Start of Task data
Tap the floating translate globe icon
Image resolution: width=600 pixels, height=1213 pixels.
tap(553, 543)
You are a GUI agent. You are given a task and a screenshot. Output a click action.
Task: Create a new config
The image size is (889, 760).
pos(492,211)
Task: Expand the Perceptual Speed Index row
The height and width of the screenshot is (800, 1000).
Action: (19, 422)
End of Task data
Goal: Express these records as a two-column CSV with the header row request,answer. Add one row for each record, putting its text and its answer each in a single quoted field, with line breaks replaced by spaces.

Result of the task:
request,answer
"Tap the floating translate globe icon Image resolution: width=600 pixels, height=1213 pixels.","tap(553, 543)"
"You are a GUI agent. You are given a task and a screenshot. Output a click action. Task: Create a new config The image size is (889, 760).","pos(492,211)"
"Task: Expand the Perceptual Speed Index row The height and width of the screenshot is (800, 1000).","Action: (19, 422)"